[COMPLETE THE FOLLOWING]
A – Answer the following about the article on the Codex CLI agent loop.
(i) What is a single interaction with Codex CLI, from prompt to final response, called?
(ii) In the Rust rewrite, which crate does the harness live in?
(iii) What size limit applies to each instruction source?
B – Reproduce the article on the Codex CLI agent loop from "User->>Harness: Prompt" up to and including "SSE stream (events)".
C – Carry on the article on the Codex CLI agent loop from the point at which it stops.

(EXTRACT begins)

Sketchnote diagram for: The Codex CLI Agent Loop Explained: What Happens When You Hit Enter

The Codex CLI Agent Loop Explained: What Happens When You Hit Enter

Every time you type a prompt into Codex CLI and press Enter, an orchestration engine kicks into gear — assembling context, querying a model, executing tools, and looping until the task is done. OpenAI calls this the agent loop, and understanding it is the difference between treating Codex as a black box and being able to debug, optimise, and extend it effectively.

This article dissects that loop from the inside out, drawing on OpenAI’s own engineering deep-dive¹ and the open-source Rust implementation².

The Big Picture

A single interaction with Codex CLI — from prompt to final response — is called a turn. A turn may contain dozens of internal iterations, each involving a model inference call and zero or more tool executions. The turn ends only when the model emits a done event containing an assistant message such as “I’ve updated the tests for you.”¹

sequenceDiagram
    participant User
    participant Harness as Codex Harness
    participant API as Responses API
    participant Tools as Tool Router

    User->>Harness: Prompt
    Harness->>Harness: Assemble initial prompt
    loop Agent Loop (one turn)
        Harness->>API: POST /v1/responses (JSON payload)
        API-->>Harness: SSE stream (events)
        alt Tool call event
            Harness->>Tools: Execute tool in sandbox
            Tools-->>Harness: Tool output
            Harness->>Harness: Append output to prompt
        else Done event
            Harness-->>User: Assistant message + code changes
        end
    end

The harness — Codex’s core runtime — is the glue between you, the model, and the tools the model invokes³. In the Rust rewrite (codex-rs), this lives in the codex-exec crate, but the logical flow is the same regardless of implementation language⁴.

Phase 1: Prompt Assembly

Before any model call, Codex constructs a structured JSON payload for the Responses API. The payload follows a strict hierarchy with role-based priority weighting¹:

System message — server-controlled instructions defining the agent’s core behaviour
Tool definitions — all available tools including built-in shell/file tools, API-registered tools, and MCP servers
Instructions — client-provided guidance assembled from multiple cascading sources
Input sequence — user messages, prior assistant responses, and tool call results

Instruction Cascading

The instructions component deserves special attention. Codex merges guidance from several sources in priority order¹⁵:

~/.codex/config.toml — global user preferences
AGENTS.override.md — project-level overrides (typically git-ignored)
AGENTS.md files — traversed from the project root to the current working directory
Configured skill instructions

Each source is subject to a 32 KiB limit¹. This cascading design means a team can set project-wide conventions in a root AGENTS.md while individual developers add personal preferences in config.toml or AGENTS.override.md.

(EXTRACT ends)
(RECORDED DATA begins)

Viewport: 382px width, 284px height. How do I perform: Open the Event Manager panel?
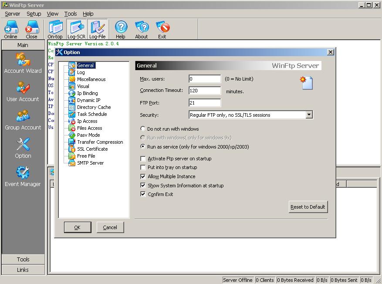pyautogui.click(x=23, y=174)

(RECORDED DATA ends)
(RECORDED DATA begins)

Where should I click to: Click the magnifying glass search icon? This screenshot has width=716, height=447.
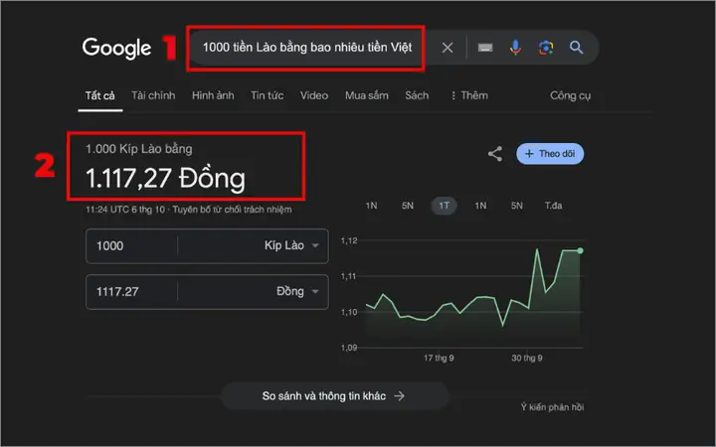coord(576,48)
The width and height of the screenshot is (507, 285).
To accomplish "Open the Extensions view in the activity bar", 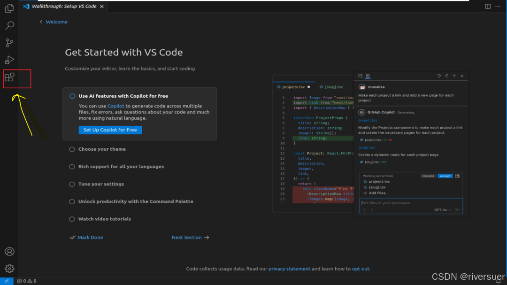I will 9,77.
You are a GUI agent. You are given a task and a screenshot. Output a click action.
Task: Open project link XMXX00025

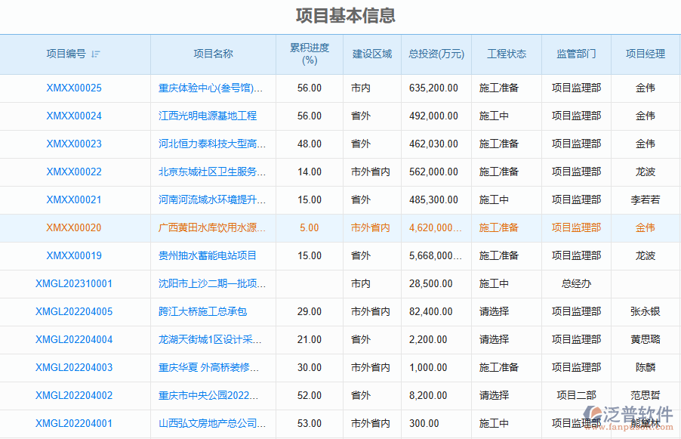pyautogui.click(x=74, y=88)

(RECORDED DATA ends)
(RECORDED DATA begins)

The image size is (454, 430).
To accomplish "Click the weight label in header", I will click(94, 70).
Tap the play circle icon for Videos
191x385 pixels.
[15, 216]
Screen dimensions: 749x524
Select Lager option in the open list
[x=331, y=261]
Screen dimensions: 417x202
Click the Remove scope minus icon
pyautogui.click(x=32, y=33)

(RECORDED DATA ends)

[ANSWERS TO THE EXERCISE]
A –
(i) A turn.
(ii) The codex-exec crate.
(iii) 32 KiB.

B –
User->>Harness: Prompt
    Harness->>Harness: Assemble initial prompt
    loop Agent Loop (one turn)
        Harness->>API: POST /v1/responses (JSON payload)
        API-->>Harness: SSE stream (events)

C –
Phase 2: Model Inference via the Responses API

With the prompt assembled, Codex sends an HTTP POST to the Responses API. The exact endpoint varies by authentication method¹:

Auth Method	Endpoint
ChatGPT login	`chatgpt.com/backend-api/codex/responses`
API key	`api.openai.com/v1/responses`
Local model	`localhost:11434/v1/responses`

The default model is o4-mini, though this is configurable via --model or config.toml². For Codex Cloud, the dedicated codex-1 model — a fine-tuned variant of o3 optimised for software engineering — is used instead⁶.

Streaming with Server-Sent Events

The API responds via Server-Sent Events (SSE), with each event containing a JSON payload prefixed by type¹. Key event types include:

response.output_text.delta — incremental text for real-time UI streaming
response.output_item.added — new items (tool calls, reasoning steps) that must be appended to subsequent requests
response.output_item.done — completion markers for individual items
response.done — the turn-ending signal

A single response can contain multiple done events — for example, a reasoning item followed by a function call — and each must be captured and included in the next iteration’s input¹.

Phase 3: Tool Execution

When the model requests a tool call, the harness routes it through the ToolRouter, which enforces the configured approval policy before spawning the process⁷.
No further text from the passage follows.